Le rapport de l’État aux territoires : une approche historique des étalements urbains

L'imaginaire commun veut que, si l’État est une image, les territoires en  soient alors les pigments. Et c’est à ce titre que l’État domine historiquement toutes les structures locales en légitimant leur action. L’importance des territoires n’a donc de sens que si l’État a délégué ses pouvoirs. C’est l’exemple de la décentralisation : les communes ont la capacité d’agir mais c’est l’État qui les légitime. 

Mais alors, qu’est-ce le territoire d’État ? Il est ici décrit comme un espace en expansion, se construisant par rapport aux autres territoires et lui-même composé d’une constellation de territoires sur lesquels il doit s’appuyer : "l’ancrage au sol [est] une nécessité constitutive de tout État" . Il est donc normal que l’État ait prise sur le terroir, et que cette prise se traduise à l’heure actuelle par la question territoriale, véritable réaffirmation de la domination de l’État sur les territoires locaux via des agents pour lesquels l’intérêt est cette même domination, étant donné qu’ils représentent l’état à cet échelon territorial. La loi SRU est donc un témoignage de "l’intérêt que porte l’État sur ses territoires" . C’est à ce titre que l’auteur affirme que le rôle de la décentralisation, comme celui de la démocratie participative, sont "une nouvelle trouvaille des agents du personnel politique et de leurs alliés médiatiques"  pour asseoir leur emprise sur les territoires, mais de façon moins ostensible. 

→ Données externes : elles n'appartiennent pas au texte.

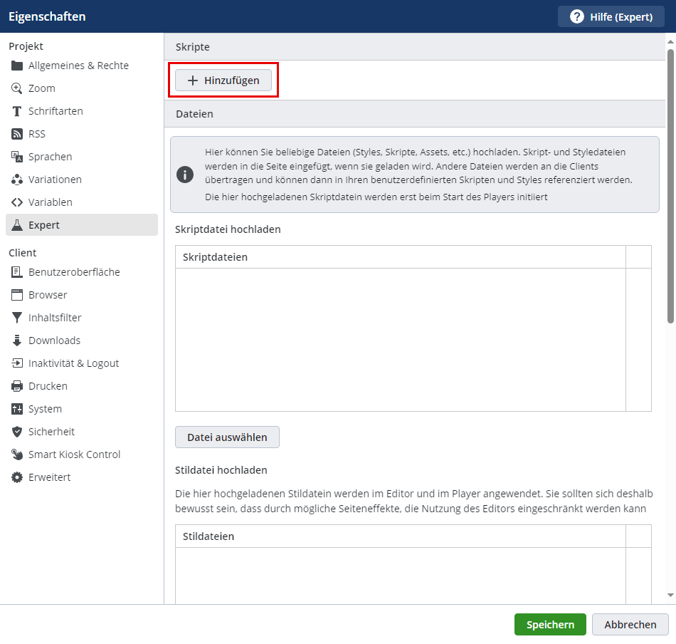Viewport: 676px width, 644px height.
Task: Open Hilfe (Expert) help button
Action: 612,16
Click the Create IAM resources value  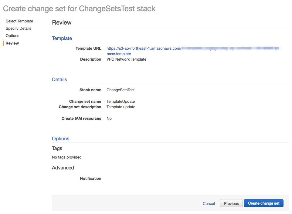[x=109, y=118]
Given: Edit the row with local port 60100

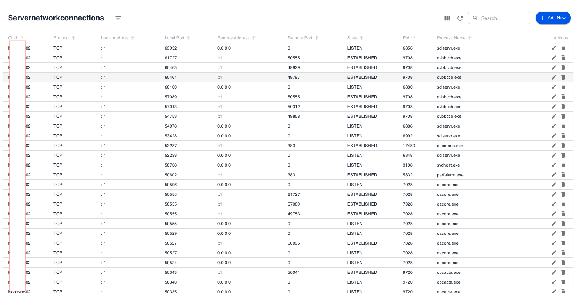Looking at the screenshot, I should click(x=554, y=87).
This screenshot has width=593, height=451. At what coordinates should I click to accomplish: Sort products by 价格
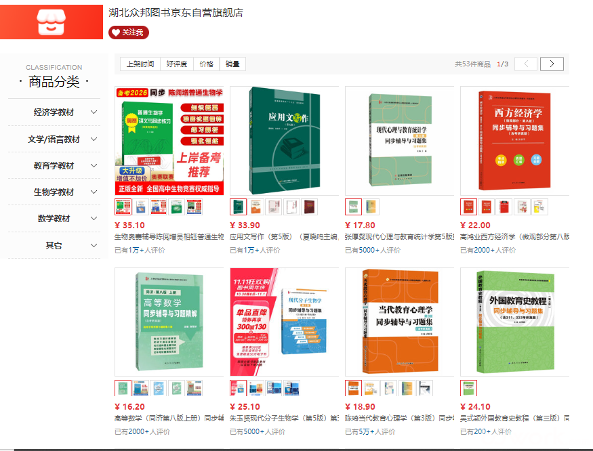[206, 64]
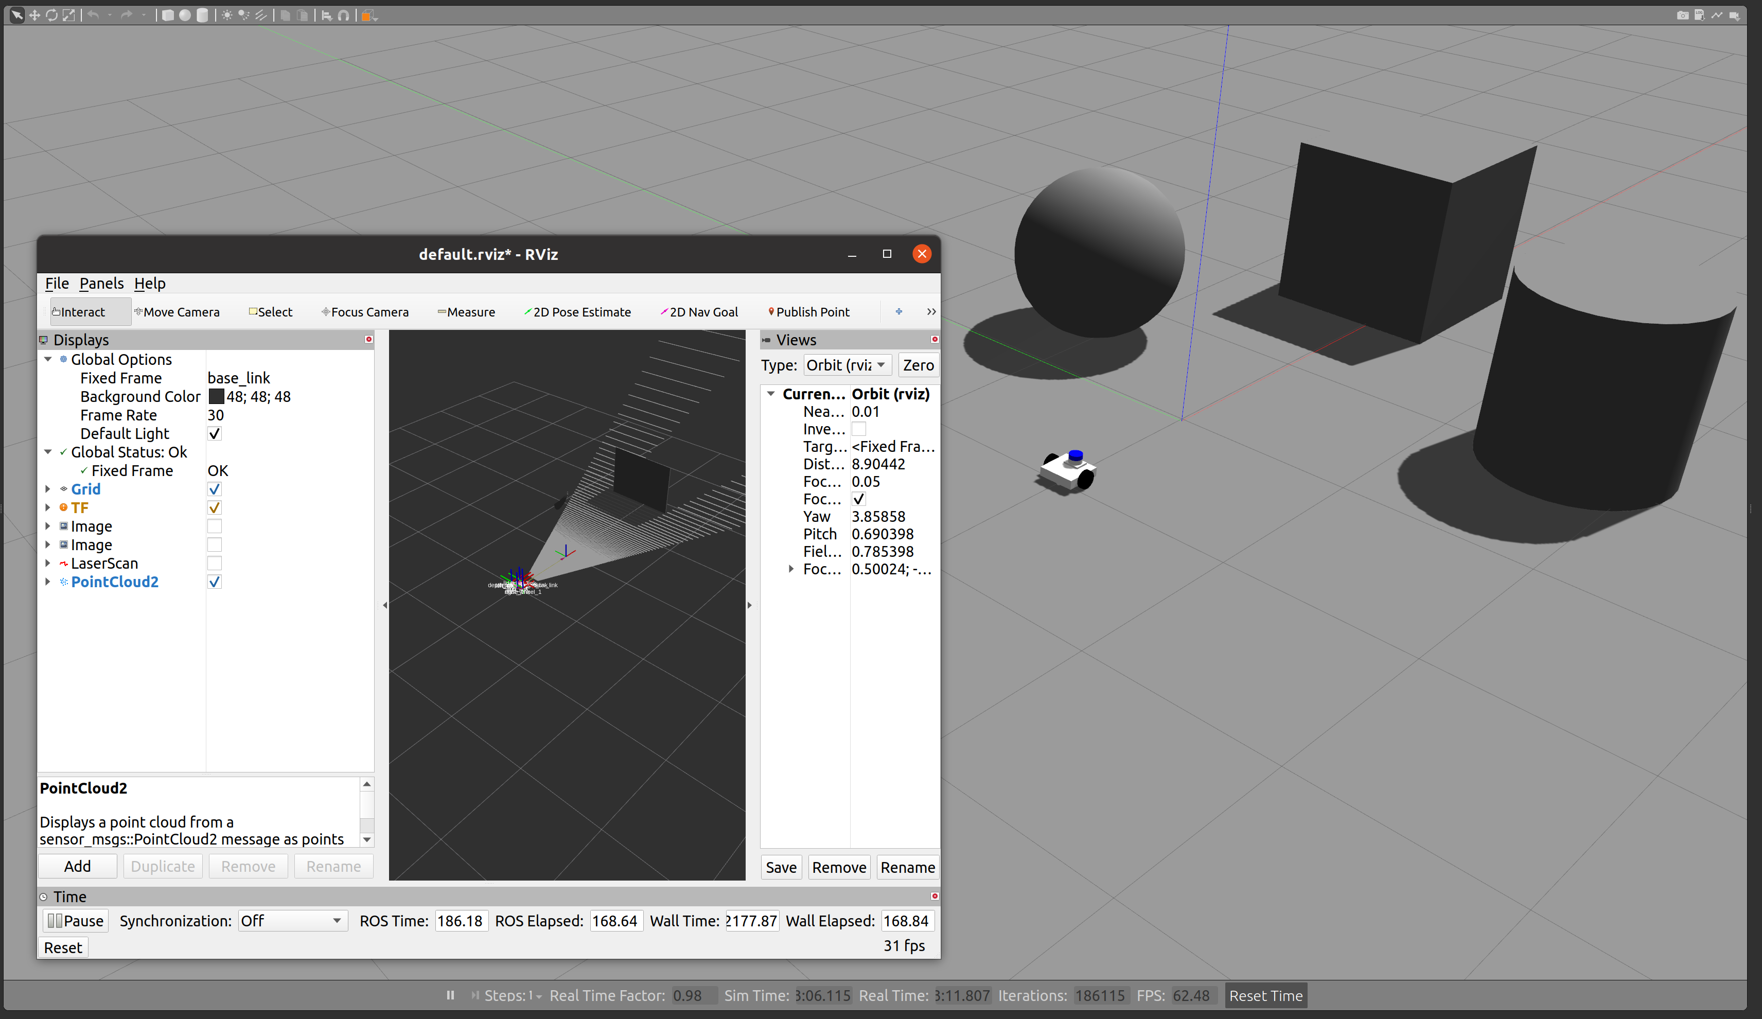Insert a sphere shape from toolbar

pos(185,15)
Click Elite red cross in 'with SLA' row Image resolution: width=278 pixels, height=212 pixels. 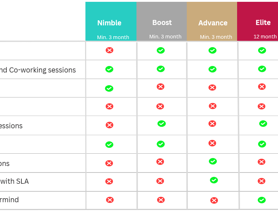point(261,181)
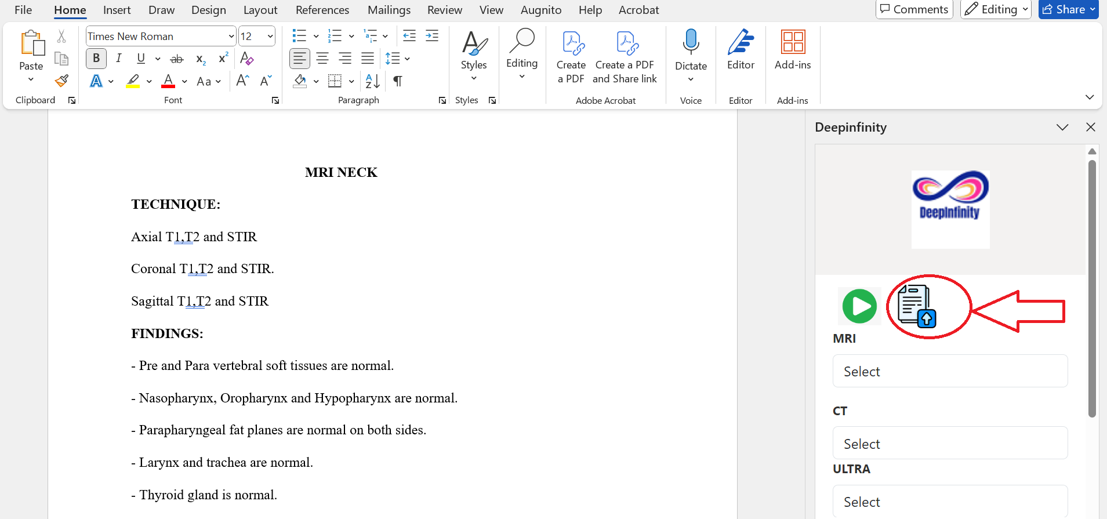
Task: Toggle strikethrough text formatting
Action: [177, 59]
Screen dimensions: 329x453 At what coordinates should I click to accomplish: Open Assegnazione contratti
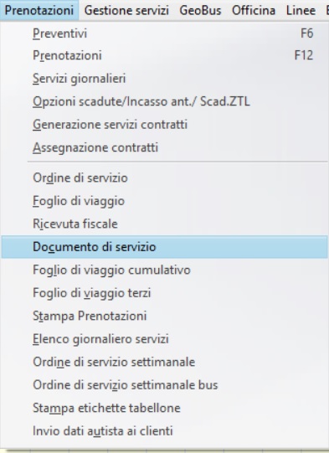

L’État se construit donc sur les territoires, et à ce titre il y affirme sa légitimité ; les territoires cherchent à se détacher de l’emprise de l’État mais font ainsi le jeu de ce dernier. En fait, ils sont le support de l’État, et les représentations communes nous le montrent bien.

Tout le système territorial repose sur la légitimité historique admise de l’État sur les structures sociales. Le lien intrinsèque de l’État au territoire en tant qu’il est à la base de son organisation, pose la question suivante : la nouveauté des formes territoriales induit-elle une redéfinition de l’État ? Comble du paradoxe, c’est la représentation sociale de l’opposition national contre local, induite par la légitimité sociale de l’État, qui aboutit aux "localismes" et donc à la contestation de l’État, ce qui explique qu’il cherche a se réaffirmer ; mais, en se réaffirmant, il va s’opposer au local et ainsi de suite. Si l’État fait le territoire, ce sont les représentations sociales qui légitiment son action et donc indirectement le territoire. 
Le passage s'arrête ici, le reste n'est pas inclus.